So, some thoughts:
This seems to suggest that the idea that Numenta has about displacement cells is not entirely accurate. It does not appear as though individual macrocolumns are modelling complex objects. Rather, compound objects seem to be implemented by ensembles of active macrocolumns.
Numenta’s current understanding of displacement cells and object composition, as I understand it, suggests that a composite object is represented in the cortex as a union of SDRs for each of the subcomponents, and their relative locations. The exact mechanisms for this don’t seem to be figured out yet, other than just that there’s unions involved.
On the other hand, the paper I linked suggests that different subobjects are modelled by separate macrocolumns.
Rather than every macrocolumn modelling everything in parallel, different macrocolumns appear to specialize, creating these “Macro SDRs” of sparse macrocolumn-level activity. Compound objects are still represented by unions, but these unions exist on the macrocolumn level, not within a macrocolumn.
Say you look at a coffee mug. The cup part of the mug may be represented by one set of active macrocolumns, and the handle may be represented by a separate set of active macrocolumns. If there is a logo on the cup, another set of macrocolumns will be modelling it. If rather than looking at a mug with that logo, you instead look at the logo on a piece of paper, the macrocolumns that represented the logo on the mug will still be active, but the other macrocolumns will be replaced by a set of macrocolumns specialized to modelling the paper.
This is exactly what was observed in the paper above.
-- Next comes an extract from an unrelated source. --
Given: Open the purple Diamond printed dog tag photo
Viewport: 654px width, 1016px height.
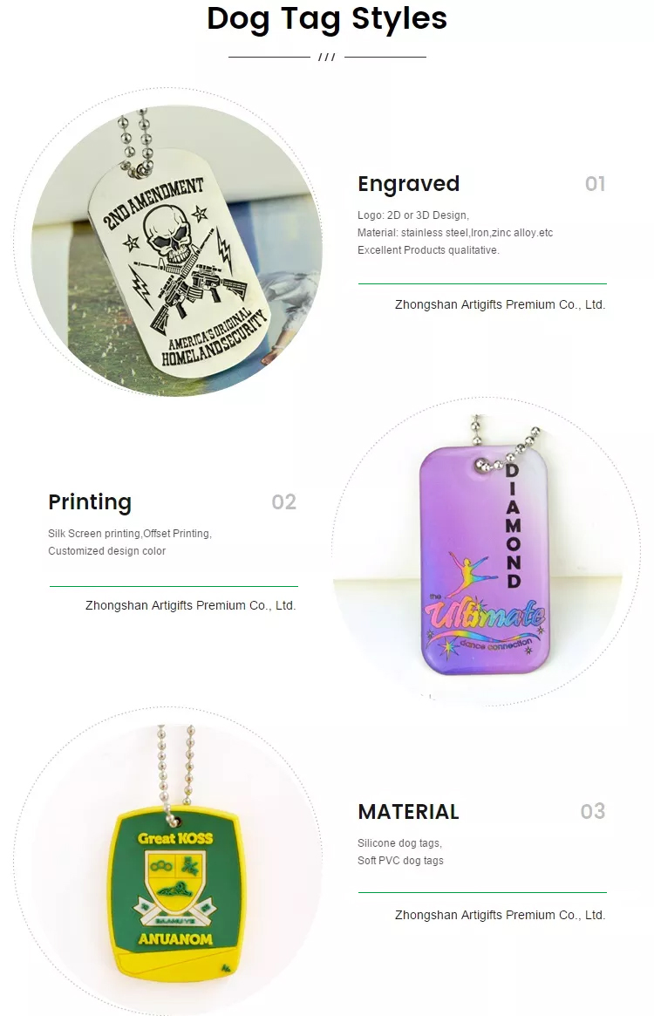Looking at the screenshot, I should click(x=486, y=551).
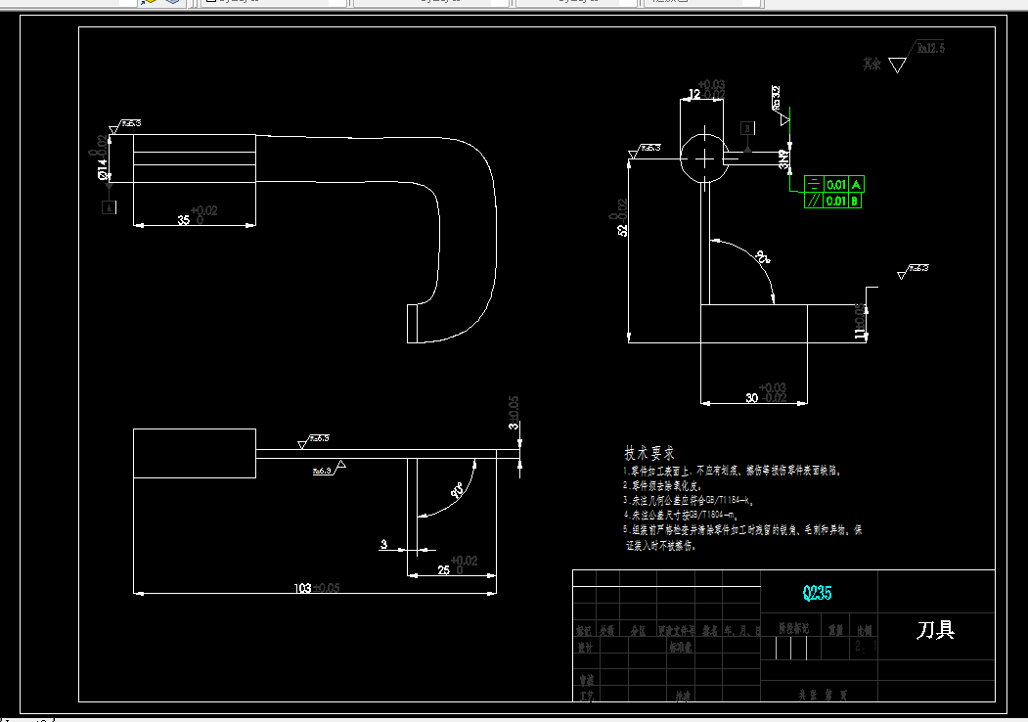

It seems to me that there’s likely a lot of interesting dynamics that emerge from HTM on large scales, across a large number of macrocolumns, that Numenta is currently ignoring. I understand that there are computational limits on simulations on that scale, but I can’t help but think that a combination of extrapolating properties of smaller-scale simulations, and looking at the neuroscience more (like this paper) would bring research into a useful direction.